Reprinted from The Indian Ocean Newsletter

 

Hotel owners protest new tax

 

Copyright 2001  Indigo Publications
Article date: November 24, 2001
 

Having returned from the 2001 World Travel Market in London from November 12 to 15, Seychelles hotel owners asked the Mahe government to revoke the 7% goods and services tax that it implemented only last month. According to them, the tax makes the islands more costly for foreign tourists and thus reduces its attraction vis-a-vis other destinations in the world. The archipelago is one of the rare countries to have adopted a new government tax in the matter, according to the spokesman for the Seychelles Hotels Association (SHA), while other nations tend to lower their prices to spur tour operators to sell more. Alain de Saint Ange asked the government to reconsider its tax decision, because it will have a detrimental effect on tourist arrivals and will endanger employment in the sector.

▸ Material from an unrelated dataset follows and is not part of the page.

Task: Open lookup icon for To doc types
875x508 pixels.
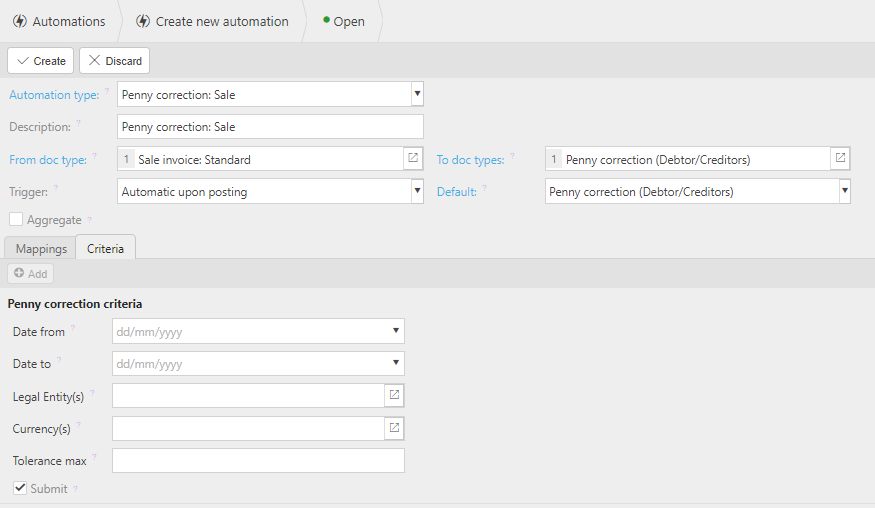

During a recent meeting between representatives of the administration and the private sector, which was presided by none other than the head of state, France Albert Rene, the hotel owners' delegates asked that the tax be reduced, at least temporarily, to 2%, until the sector's crisis has passed. But the government is refusing to do so, offering only the suppression of another tax destined to finance the promotion activities of tourism. At the same time, it suspended the authority of the tourism minister to decide the price of accommodations and meals, as well as the ban on hotel owners to modify the prices without his approval. From now on, the hotel owners will be able to freely absorb the new taxes through rises in the charges they offer their clients.